§ **JOB**
Copy each of the items below line for line, with no changes.

## Start INPUT FOR THIS TASK

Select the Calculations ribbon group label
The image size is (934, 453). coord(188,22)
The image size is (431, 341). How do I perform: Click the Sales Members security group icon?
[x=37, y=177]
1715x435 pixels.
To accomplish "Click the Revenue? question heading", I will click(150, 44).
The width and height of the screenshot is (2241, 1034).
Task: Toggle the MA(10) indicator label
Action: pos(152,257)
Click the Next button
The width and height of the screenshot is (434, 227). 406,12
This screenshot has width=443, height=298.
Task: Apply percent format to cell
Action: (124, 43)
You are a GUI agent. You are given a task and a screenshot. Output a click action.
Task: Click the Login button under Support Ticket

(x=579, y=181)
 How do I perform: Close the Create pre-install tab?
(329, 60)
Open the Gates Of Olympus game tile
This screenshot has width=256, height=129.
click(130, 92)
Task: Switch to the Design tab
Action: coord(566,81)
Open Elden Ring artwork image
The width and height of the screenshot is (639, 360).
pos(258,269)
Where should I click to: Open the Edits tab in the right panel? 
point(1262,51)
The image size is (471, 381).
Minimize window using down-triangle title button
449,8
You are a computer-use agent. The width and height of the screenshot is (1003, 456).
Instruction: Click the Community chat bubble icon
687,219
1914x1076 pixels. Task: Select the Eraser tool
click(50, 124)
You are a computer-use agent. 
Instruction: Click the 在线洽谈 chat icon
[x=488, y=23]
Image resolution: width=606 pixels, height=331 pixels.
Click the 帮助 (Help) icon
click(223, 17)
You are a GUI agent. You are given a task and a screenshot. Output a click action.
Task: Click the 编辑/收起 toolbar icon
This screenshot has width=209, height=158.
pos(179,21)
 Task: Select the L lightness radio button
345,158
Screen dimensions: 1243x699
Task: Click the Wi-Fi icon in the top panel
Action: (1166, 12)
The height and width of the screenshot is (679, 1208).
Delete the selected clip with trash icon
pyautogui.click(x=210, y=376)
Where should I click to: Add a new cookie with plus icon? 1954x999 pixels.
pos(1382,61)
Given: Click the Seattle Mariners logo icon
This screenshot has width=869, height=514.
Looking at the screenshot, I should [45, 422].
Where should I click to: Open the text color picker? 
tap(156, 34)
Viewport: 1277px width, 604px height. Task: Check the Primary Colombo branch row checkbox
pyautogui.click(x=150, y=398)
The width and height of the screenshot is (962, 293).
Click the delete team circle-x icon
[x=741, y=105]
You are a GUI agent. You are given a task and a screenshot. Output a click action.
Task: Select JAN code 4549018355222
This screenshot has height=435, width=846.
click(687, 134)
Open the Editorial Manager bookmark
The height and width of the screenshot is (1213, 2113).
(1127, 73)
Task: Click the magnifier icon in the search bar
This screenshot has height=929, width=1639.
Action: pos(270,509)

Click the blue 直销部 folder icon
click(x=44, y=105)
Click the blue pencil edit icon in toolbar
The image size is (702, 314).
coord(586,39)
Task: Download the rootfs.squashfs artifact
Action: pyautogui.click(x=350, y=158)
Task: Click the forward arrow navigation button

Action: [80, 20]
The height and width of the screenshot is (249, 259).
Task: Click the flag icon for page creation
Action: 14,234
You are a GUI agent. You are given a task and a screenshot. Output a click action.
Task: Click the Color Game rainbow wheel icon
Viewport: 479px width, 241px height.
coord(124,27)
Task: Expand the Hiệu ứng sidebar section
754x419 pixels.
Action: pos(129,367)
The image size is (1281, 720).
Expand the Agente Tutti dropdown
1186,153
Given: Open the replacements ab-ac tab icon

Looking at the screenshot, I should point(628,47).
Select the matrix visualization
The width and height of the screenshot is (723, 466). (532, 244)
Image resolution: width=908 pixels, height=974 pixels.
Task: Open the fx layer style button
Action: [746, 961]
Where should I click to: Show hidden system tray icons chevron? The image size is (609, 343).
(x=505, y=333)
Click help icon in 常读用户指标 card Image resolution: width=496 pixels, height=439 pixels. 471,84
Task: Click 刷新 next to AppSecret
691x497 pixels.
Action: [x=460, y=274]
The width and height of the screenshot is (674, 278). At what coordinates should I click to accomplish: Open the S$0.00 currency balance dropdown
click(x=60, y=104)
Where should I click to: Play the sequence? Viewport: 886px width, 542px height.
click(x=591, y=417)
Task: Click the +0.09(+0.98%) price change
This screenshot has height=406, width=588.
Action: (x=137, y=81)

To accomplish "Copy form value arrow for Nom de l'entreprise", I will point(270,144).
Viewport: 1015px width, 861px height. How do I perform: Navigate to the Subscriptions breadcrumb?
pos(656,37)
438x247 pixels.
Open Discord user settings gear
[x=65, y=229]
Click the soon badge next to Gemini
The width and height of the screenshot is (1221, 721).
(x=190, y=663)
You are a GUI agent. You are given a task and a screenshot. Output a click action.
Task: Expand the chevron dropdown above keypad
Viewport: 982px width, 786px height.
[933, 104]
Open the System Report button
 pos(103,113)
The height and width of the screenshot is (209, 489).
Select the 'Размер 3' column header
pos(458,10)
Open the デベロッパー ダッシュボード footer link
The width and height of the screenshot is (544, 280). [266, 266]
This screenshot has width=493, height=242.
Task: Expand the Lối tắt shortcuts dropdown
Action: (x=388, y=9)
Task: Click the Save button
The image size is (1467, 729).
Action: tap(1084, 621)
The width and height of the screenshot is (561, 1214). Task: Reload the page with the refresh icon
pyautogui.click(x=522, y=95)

## End INPUT FOR THIS TASK

§ **TASK RESULT**
Select the Calculations ribbon group label
The image size is (934, 453). coord(188,22)
The image size is (431, 341). How do I perform: Click the Sales Members security group icon?
[x=37, y=177]
1715x435 pixels.
To accomplish "Click the Revenue? question heading", I will click(150, 44).
The width and height of the screenshot is (2241, 1034).
Task: Toggle the MA(10) indicator label
Action: pos(152,257)
Click the Next button
The width and height of the screenshot is (434, 227). 406,12
This screenshot has width=443, height=298.
Task: Apply percent format to cell
Action: (124, 43)
You are a GUI agent. You are given a task and a screenshot. Output a click action.
Task: Click the Login button under Support Ticket

(x=579, y=181)
 How do I perform: Close the Create pre-install tab?
(329, 60)
Open the Gates Of Olympus game tile
This screenshot has width=256, height=129.
click(130, 92)
Task: Switch to the Design tab
Action: coord(566,81)
Open Elden Ring artwork image
The width and height of the screenshot is (639, 360).
pos(258,269)
Where should I click to: Open the Edits tab in the right panel? 
point(1262,51)
The image size is (471, 381).
Minimize window using down-triangle title button
449,8
You are a computer-use agent. The width and height of the screenshot is (1003, 456).
Instruction: Click the Community chat bubble icon
687,219
1914x1076 pixels. Task: Select the Eraser tool
click(50, 124)
You are a computer-use agent. 
Instruction: Click the 在线洽谈 chat icon
[x=488, y=23]
Image resolution: width=606 pixels, height=331 pixels.
Click the 帮助 (Help) icon
click(223, 17)
You are a GUI agent. You are given a task and a screenshot. Output a click action.
Task: Click the 编辑/收起 toolbar icon
This screenshot has width=209, height=158.
pos(179,21)
 Task: Select the L lightness radio button
345,158
Screen dimensions: 1243x699
Task: Click the Wi-Fi icon in the top panel
Action: (1166, 12)
The height and width of the screenshot is (679, 1208).
Delete the selected clip with trash icon
pyautogui.click(x=210, y=376)
Where should I click to: Add a new cookie with plus icon? 1954x999 pixels.
pos(1382,61)
Given: Click the Seattle Mariners logo icon
This screenshot has width=869, height=514.
Looking at the screenshot, I should [45, 422].
Where should I click to: Open the text color picker? 
tap(156, 34)
Viewport: 1277px width, 604px height. Task: Check the Primary Colombo branch row checkbox
pyautogui.click(x=150, y=398)
The width and height of the screenshot is (962, 293).
Click the delete team circle-x icon
[x=741, y=105]
You are a GUI agent. You are given a task and a screenshot. Output a click action.
Task: Select JAN code 4549018355222
This screenshot has height=435, width=846.
click(687, 134)
Open the Editorial Manager bookmark
The height and width of the screenshot is (1213, 2113).
(1127, 73)
Task: Click the magnifier icon in the search bar
This screenshot has height=929, width=1639.
Action: pos(270,509)

Click the blue 直销部 folder icon
click(x=44, y=105)
Click the blue pencil edit icon in toolbar
The image size is (702, 314).
coord(586,39)
Task: Download the rootfs.squashfs artifact
Action: pyautogui.click(x=350, y=158)
Task: Click the forward arrow navigation button

Action: [80, 20]
The height and width of the screenshot is (249, 259).
Task: Click the flag icon for page creation
Action: 14,234
You are a GUI agent. You are given a task and a screenshot. Output a click action.
Task: Click the Color Game rainbow wheel icon
Viewport: 479px width, 241px height.
coord(124,27)
Task: Expand the Hiệu ứng sidebar section
754x419 pixels.
Action: pos(129,367)
The image size is (1281, 720).
Expand the Agente Tutti dropdown
1186,153
Given: Open the replacements ab-ac tab icon

Looking at the screenshot, I should point(628,47).
Select the matrix visualization
The width and height of the screenshot is (723, 466). (532, 244)
Image resolution: width=908 pixels, height=974 pixels.
Task: Open the fx layer style button
Action: [746, 961]
Where should I click to: Show hidden system tray icons chevron? The image size is (609, 343).
(x=505, y=333)
Click help icon in 常读用户指标 card Image resolution: width=496 pixels, height=439 pixels. 471,84
Task: Click 刷新 next to AppSecret
691x497 pixels.
Action: [x=460, y=274]
The width and height of the screenshot is (674, 278). At what coordinates should I click to accomplish: Open the S$0.00 currency balance dropdown
click(x=60, y=104)
Where should I click to: Play the sequence? Viewport: 886px width, 542px height.
click(x=591, y=417)
Task: Click the +0.09(+0.98%) price change
This screenshot has height=406, width=588.
Action: (x=137, y=81)

To accomplish "Copy form value arrow for Nom de l'entreprise", I will point(270,144).
Viewport: 1015px width, 861px height. How do I perform: Navigate to the Subscriptions breadcrumb?
pos(656,37)
438x247 pixels.
Open Discord user settings gear
[x=65, y=229]
Click the soon badge next to Gemini
The width and height of the screenshot is (1221, 721).
(x=190, y=663)
You are a GUI agent. You are given a task and a screenshot. Output a click action.
Task: Expand the chevron dropdown above keypad
Viewport: 982px width, 786px height.
[933, 104]
Open the System Report button
 pos(103,113)
The height and width of the screenshot is (209, 489).
Select the 'Размер 3' column header
pos(458,10)
Open the デベロッパー ダッシュボード footer link
The width and height of the screenshot is (544, 280). [266, 266]
This screenshot has width=493, height=242.
Task: Expand the Lối tắt shortcuts dropdown
Action: (x=388, y=9)
Task: Click the Save button
The image size is (1467, 729).
Action: tap(1084, 621)
The width and height of the screenshot is (561, 1214). Task: Reload the page with the refresh icon
pyautogui.click(x=522, y=95)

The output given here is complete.